Data provided:
####################

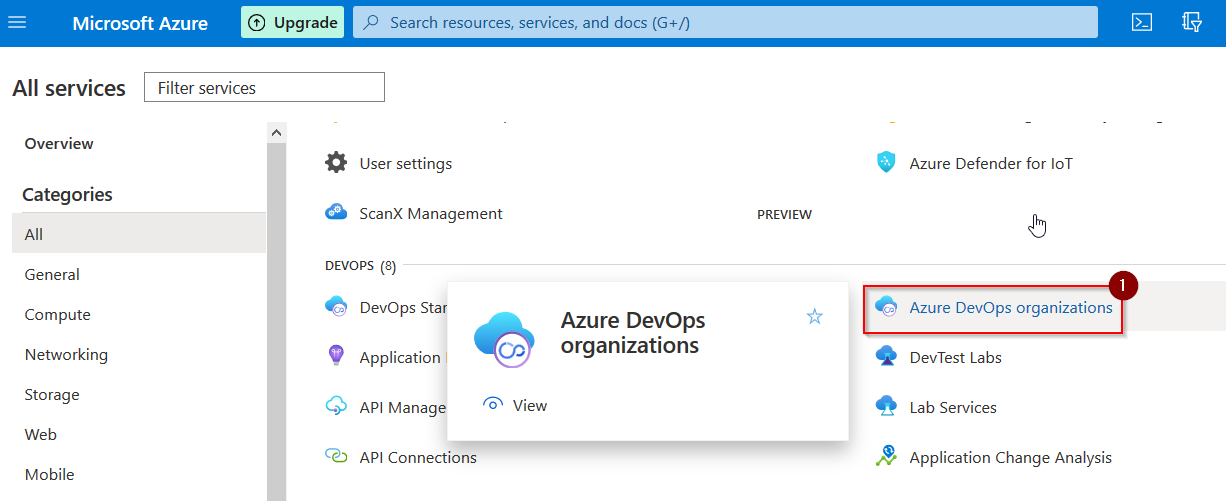Click the Lab Services icon

[x=886, y=407]
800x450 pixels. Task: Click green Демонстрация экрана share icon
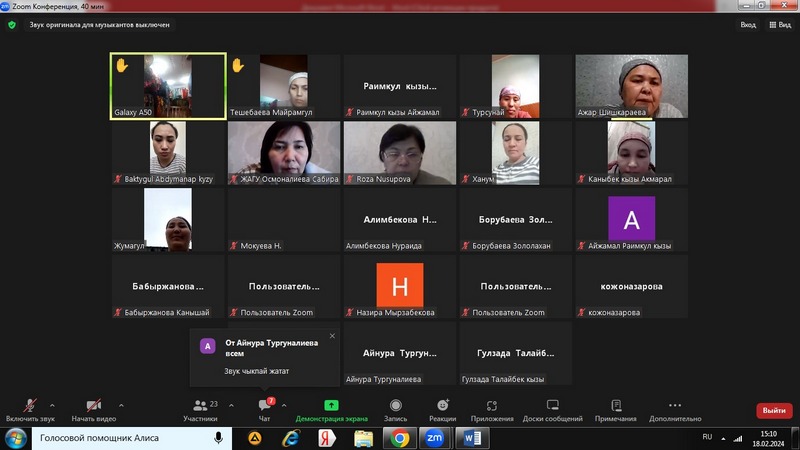pyautogui.click(x=331, y=406)
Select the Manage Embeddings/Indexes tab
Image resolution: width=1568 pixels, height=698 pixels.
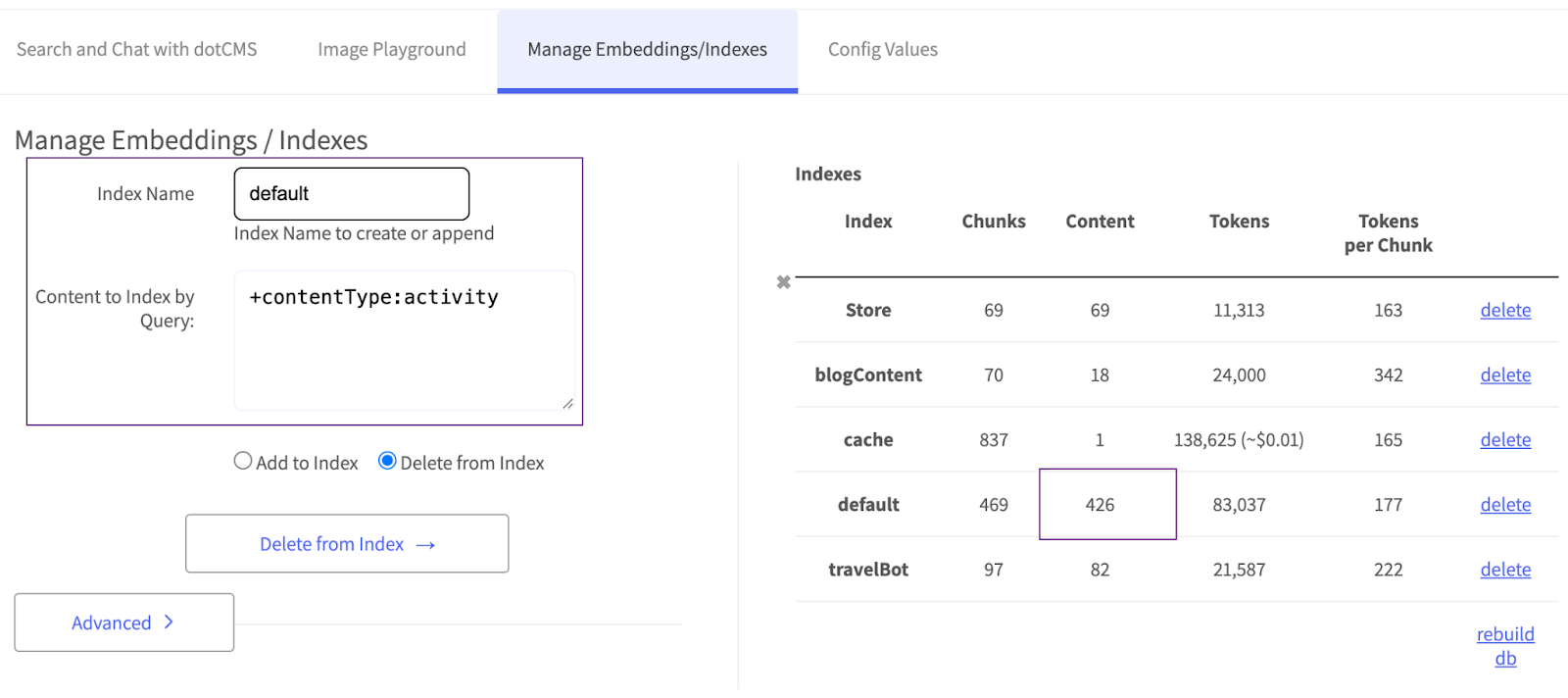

####################

Task goal: Print all of the data above line by line, without any changes, and omit the pictures.

Correct response:
Click the Lab Services icon

[x=886, y=407]
800x450 pixels. Task: Click green Демонстрация экрана share icon
pyautogui.click(x=331, y=406)
Select the Manage Embeddings/Indexes tab
Image resolution: width=1568 pixels, height=698 pixels.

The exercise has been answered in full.